I've reduced the code failing to compile to the one below:
#include <algorithm> // copy_if
#include <iostream> // cout
#include <iterator> // back_inserter
#include <ranges>
#include <string>
#include <vector>
struct A
{
std::string p{};
std::string d{};
};
int main()
{
std::vector<A> v{{"/usr/bin/cat", "blah"}, {"/usr/lib", "foo"}};
std::vector<std::string> o{};
std::ranges::copy_if(
v,
std::back_inserter(o),
[](std::string& p){ return (p.size() > 10); },
&A::p);
}
Visual Studio's error output is quite short: error C7602: 'std::ranges::_Copy_if_fn::operator ()': the associated constraints are not satisfied. It basically points you to check the constraints of copy_if at the algorithm header.
gcc and clang are more detailed. Having a look at a bit of both outputs:
- First, the
copy_ifoverload with a range, an output iterator, a predicate, and a projection, is considered. - But then, the expression
*__o = (std::forward<_Tp>(__t)is evaluated as invalid; where:'_Out&& __o', '_Tp&& __t' [with _Tp = A&; _Out = std::back_insert_iterator<std::vector<std::string>>]
Since we are using a projection (from A& to std::string&), why is it trying to copy an A& instead of a std::string& to o?
The full error output is accessible through the Demo link above.

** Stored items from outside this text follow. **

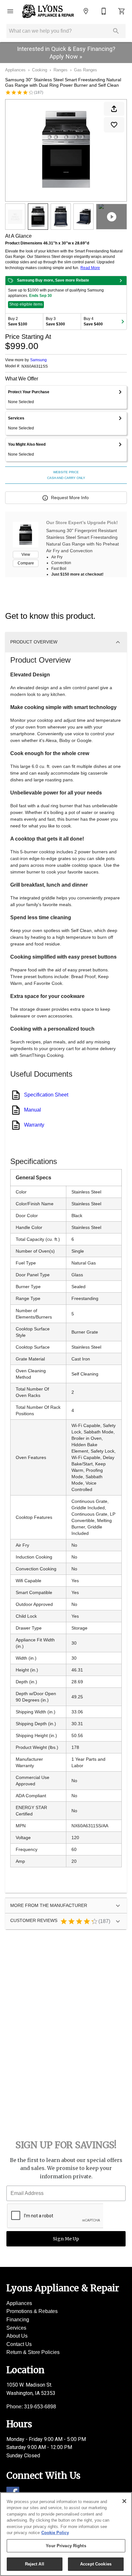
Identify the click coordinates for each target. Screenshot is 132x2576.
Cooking (39, 70)
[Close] (124, 2501)
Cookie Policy (55, 2532)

CodePudding user response:
The projection applies only to the predicate, not to the result. There's already a way to transform the data entirely—std::views::transform:
std::ranges::copy_if(
v | std::views::transform(&A::p),
std::back_inserter(o),
[](const std::string& p){ return (p.size() > 10); });
(This compiles in GCC and MSVC, but not Clang. I'm not 100% confident saying it's correct, but it should be close if nothing else, and it illustrates the point.)
Projections are for when you want to test a transformation (projection) of the data while carrying the originals through. In this example, that would mean you'd output to std::vector<A>, yet test a std::string in the predicate. Not super useful here since you could just return (a.p.size() > 10);, but useful if passing a pre-written function instead of using a lambda. Also useful for some other cases such as easily sorting by a member—simply use the default comparator and pass &A::p as the projection.
CodePudding user response:
Since we are using a projection (from A& to std::string&), why is it trying to copy an A& instead of a std::string& to o?
Because that's what the algorithm does. copy_if always copies the source range into the provided iterator, for each element that satisfies the predicate.
The projection only affects the predicate - it's basically just doing function composition here - but it doesn't affect what the overall algorithm does.
This is true for all projections.
If what you want to copy are just the p subobjects, what you want to do instead is
ranges::copy_if(v | views::transform(&A::p), /* ... */);
Which now changes the source range that you're copying from.